First amendment stops at schools’ doors leaving many speechless

Isabelle Ramos, Staff Writer

Schools are often the perfect environment for discussing social movements and political unrest.  While students are free to discuss controversial topics online and most seniors are registered to vote, they often feel hushed once they enter their high school campus.  The lack of support recognized from the importance of equality and respect has resulted in many asking “why aren’t students and faculty allowed to voice their opinion on certain issues?

Texas English teacher, Taylor Lifka, of Roma High School was put on administrative leave early this school year because of parents’ objection to how she adorned her virtual classroom. Her virtual classroom included a Black Lives Matter poster, pro-LGBTQ+ posters, and a Spanish solidarity phrase. Although the school has stated that they stand behind the concept of equality and respect, they originally did not stand with Lifka’s demonstration.

After this story was made public, many were enraged. More than 33,000 people signed an online petition demanding Lifka’s reinstatement–which forced the administration to re-analyze the situation. After careful evaluation of whether Lifka’s posters were a distraction or disruption to the virtual learning environment, district officials came to the conclusion that the posters were not a distraction to the students. Lifka was taken off administrative leave two days later.

Despite the fact that she was allowed back into the classroom environment, Lifka still felt overwhelmed, since she found the whole situation to be challenging. She was frightened and uncertain about the thought of re-entering the classroom, especially since originally she did not have the support of the administration.  

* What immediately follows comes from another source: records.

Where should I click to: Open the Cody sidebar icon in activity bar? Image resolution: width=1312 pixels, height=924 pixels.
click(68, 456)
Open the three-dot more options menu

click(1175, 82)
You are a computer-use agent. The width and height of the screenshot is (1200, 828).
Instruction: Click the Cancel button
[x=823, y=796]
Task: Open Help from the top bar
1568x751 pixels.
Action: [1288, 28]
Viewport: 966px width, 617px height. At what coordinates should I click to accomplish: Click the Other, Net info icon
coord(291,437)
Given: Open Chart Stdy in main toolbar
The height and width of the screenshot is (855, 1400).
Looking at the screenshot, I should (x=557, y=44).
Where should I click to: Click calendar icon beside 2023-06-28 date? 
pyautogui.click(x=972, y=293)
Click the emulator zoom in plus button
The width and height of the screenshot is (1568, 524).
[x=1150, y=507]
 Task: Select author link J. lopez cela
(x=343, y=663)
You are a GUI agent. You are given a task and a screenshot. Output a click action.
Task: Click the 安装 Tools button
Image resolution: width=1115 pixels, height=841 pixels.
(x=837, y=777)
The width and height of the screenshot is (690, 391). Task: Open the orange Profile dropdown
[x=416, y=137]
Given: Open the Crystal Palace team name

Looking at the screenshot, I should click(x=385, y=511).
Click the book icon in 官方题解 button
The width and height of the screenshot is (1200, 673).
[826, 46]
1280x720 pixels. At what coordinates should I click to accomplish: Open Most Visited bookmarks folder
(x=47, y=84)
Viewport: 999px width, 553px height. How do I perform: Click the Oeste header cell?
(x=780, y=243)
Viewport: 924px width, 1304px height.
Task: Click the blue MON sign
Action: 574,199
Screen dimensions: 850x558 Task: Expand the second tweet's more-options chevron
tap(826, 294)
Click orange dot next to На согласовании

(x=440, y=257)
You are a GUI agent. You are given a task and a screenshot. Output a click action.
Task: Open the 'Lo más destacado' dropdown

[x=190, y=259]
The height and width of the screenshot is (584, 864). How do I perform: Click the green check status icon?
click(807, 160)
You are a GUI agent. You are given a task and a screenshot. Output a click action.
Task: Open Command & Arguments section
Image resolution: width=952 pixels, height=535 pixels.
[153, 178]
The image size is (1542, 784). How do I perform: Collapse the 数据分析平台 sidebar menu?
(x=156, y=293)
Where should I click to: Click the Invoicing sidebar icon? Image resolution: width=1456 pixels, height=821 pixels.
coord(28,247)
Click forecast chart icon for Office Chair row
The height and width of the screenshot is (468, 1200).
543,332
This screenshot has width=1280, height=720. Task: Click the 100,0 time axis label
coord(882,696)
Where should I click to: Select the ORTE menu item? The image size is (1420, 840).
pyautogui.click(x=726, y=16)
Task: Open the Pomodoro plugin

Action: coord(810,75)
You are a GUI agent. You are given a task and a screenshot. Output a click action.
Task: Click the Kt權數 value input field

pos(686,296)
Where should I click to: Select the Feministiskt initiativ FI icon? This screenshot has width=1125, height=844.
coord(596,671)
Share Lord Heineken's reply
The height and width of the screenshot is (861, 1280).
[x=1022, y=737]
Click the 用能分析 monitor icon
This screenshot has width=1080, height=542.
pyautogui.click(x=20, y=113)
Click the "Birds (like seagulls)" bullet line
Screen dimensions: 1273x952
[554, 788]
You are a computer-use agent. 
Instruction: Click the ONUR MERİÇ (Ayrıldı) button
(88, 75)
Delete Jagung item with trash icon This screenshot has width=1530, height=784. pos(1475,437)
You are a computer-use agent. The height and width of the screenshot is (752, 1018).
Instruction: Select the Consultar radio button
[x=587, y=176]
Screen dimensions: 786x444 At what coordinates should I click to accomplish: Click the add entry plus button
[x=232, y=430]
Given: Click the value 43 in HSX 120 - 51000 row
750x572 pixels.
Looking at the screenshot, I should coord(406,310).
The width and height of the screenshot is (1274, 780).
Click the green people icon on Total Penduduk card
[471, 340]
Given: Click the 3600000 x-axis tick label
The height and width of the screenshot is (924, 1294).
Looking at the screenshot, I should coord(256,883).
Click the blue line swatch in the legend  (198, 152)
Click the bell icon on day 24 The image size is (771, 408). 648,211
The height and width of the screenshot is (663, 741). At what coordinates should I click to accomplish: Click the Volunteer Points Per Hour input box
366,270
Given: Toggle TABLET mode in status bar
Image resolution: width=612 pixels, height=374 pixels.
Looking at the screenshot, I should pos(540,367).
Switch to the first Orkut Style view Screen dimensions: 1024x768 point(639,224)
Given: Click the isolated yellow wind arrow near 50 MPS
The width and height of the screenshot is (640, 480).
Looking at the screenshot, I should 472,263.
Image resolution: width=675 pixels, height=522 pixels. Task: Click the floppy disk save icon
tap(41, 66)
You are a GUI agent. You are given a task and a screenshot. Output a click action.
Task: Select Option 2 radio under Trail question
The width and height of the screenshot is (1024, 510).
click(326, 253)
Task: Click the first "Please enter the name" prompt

The public, however, was appalled at Lifka’s consequence because they argued that a teacher should be able to decorate their “virtual classroom” the way that they want. While others argue that teachers should not trace their political beliefs to the classroom, many feel that supporting the LGBTQ+ and black community is not political but instead they address basic human rights. However, this controversial topic still raises the question about whether schools should bring attention to the Black Lives Matter movement as well as other social justice movements. But if it is expected that English teachers avoid politics even when the literature covered is often inspired by political and social movements, how do history and government teachers manage?

“History training in academics is based on research and objectivity,” AICE American History teacher Mr. Salemme explained drawing on his own experiences. “The key is to not attempt to persuade your students on your personal beliefs and [instead] focus on the issues/perspectives of any topic.”

The teaching of the Black Lives Matter movement is not only to discuss police brutality against people of color but to allow society to gain an understanding of the deeply rooted systematic racism with its nation. Especially since most public schools are very diverse, many think it is important for schools to educate on the racial injustice that affects their very own peers. 

Most schools naturally choose to remain neutral because their students have a plethora of different beliefs, cultures, and perspectives. Rather than seeming to take a side and anger a selection of peers, they would rather remain neutral and adhere to all perspectives.

“Schools are not supposed to share their political views with students or faculty,” explained Ms. Goldstein, one of Central’s English teachers. “If you think about it, there would be implications if the ‘higher-ups’ in a school district shared their views. Faculty and staff may feel pressured to share the view of their supervisors, despite possibly not agreeing with such views.” 

However, when one is silent or neutral in times of uproar, it is often visualized as taking the side of the oppressor. Many believe that racism and inequality are not political. They believe that everyone deserves to be equally treated no matter their culture, skin, or sexuality. It is also believed that if a particular public school fails to recognize this notion, then they are showing students that it is okay to ignore the struggles of others–when in reality it is not.

“I feel as if teachers and schools are afraid to talk about certain topics so they act unbiased when asked questions from students regarding any social movements,” said freshman Anabel Ramos.  “For example, the death of George Floyd, as well as many other black individuals, is what shined the spotlight to the Black Lives Matter Movement. Everyone was talking about it, yet teachers are left almost speechless.”

Young people have been an integral part of not just BLM but many movements in the past. They have been vocal even when their educators have not. 

“Historically, there have been moments in the past when the younger generation led socio-political change in the U.S.,” said Salemme, recognizing that younger generations want their voices to be heard. “One, and maybe the most famous moment is the 1960s Civil Rights, Feminist, and Vietnam War movements.  All three movements had members who intersected one another and were led, frequently by people under the age of 30. Society was breaking with their parents’ traditional values and were espousing more modern values such as . . . . feminism and suffragettes as well as the development of the Harlem Renaissance,”  a period where Black Americans addressed their struggles through literature, music, and the arts giving a voice to such literary giants as Langston Hughes and Zora Neal Hurston.

Some suggest that schools should possibly listen and learn from the Black Lives Matter movement. Especially since many of the voices on the front lines are their very own students fighting for equality and justification for other classmates of color. If the schools will not stand with their own targeted students, then other students will.  

“The lack of support for the Black Lives Matter movement, in particular, has been recognized throughout schools nationwide,” explained senior Noe Martinez. “To the black people themselves, that is not fair. We need to make a change. Basic human rights are not up for debate. Us youth uniting as one will be the one change that school districts won’t see coming.”